Best documentary at Arctic Open 2019 film festival to be screened nationwide
The Great Northern Route, a reenactment of Semyon Dezhnev's voyage from Arkhangelsk to Chukotka in the 17th century and the discovery of the strait between Asia and America, will be released on February 28. In over four months of shooting, the film crew covered a distance of 10,000 km across eight Arctic regions of Russia.
The director, Leonid Kruglov, is a traveler, photographer and ethnographer, and a member of the Russian Geographical Society. Traveler Fyodor Konyukhov and polar guide Viktor Simonov took part in his expedition, accompanied by guides from Russia's polar regions.
Parts of the documentary were filmed in Naukan, the easternmost village in Russia, and at the Oymyakon Pole of Cold at a temperature below 50 degrees Celsius, where camera batteries fully discharge in 10-15 minutes.
"This northern footage certainly came at a price.

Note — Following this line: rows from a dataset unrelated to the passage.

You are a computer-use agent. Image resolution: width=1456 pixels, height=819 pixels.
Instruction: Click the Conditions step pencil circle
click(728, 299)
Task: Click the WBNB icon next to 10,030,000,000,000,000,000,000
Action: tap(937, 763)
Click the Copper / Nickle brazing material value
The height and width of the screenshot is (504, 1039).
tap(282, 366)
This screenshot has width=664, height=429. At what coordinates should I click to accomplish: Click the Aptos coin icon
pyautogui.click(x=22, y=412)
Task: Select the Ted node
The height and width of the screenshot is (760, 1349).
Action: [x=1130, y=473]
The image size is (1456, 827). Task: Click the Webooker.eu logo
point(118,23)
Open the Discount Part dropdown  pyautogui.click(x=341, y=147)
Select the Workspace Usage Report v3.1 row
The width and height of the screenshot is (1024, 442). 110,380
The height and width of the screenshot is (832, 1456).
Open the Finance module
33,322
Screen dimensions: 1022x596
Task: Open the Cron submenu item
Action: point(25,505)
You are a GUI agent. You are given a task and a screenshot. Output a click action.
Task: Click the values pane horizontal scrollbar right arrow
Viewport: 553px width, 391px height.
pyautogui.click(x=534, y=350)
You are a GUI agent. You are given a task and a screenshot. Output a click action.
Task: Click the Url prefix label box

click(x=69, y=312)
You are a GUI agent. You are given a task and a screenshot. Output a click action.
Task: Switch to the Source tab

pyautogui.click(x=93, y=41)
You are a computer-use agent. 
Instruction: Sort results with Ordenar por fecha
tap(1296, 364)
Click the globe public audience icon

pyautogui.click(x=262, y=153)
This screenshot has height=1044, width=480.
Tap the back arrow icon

Even Yakuts were surprised that we were able to do it," Kruglov told Arctic.ru. He added that a special insulated drone model was developed for the filming, and the connecting wires were sealed with a special gel.
Kruglov also said that after the film previews in different cities in Russia, people from the tundra and residents of the north began to write letters of thanks to him.
"They write, thank you for finally paying attention to us and telling others about how we live, what is happening to us, and about our difficult history," the director said. He also noted that a lot of things had to be left out. Perhaps, an expanded version of the film will be made for one of the social networks, to show the whole story of Semyon Dezhnev.
Regarding his plans for the future, Kruglov mentioned another major Arctic project now in the pipeline called Novaya Zemlya. It will be the story of the Russian Arctic islands from Novaya Zemlya to Wrangel Island: the wildlife, nature, people, discoveries, and expedition parties that went missing and the search missions that looked under the ground, under the water, from the air, etc. "So this is our next big project for at least four years; we will begin this spring," said the director.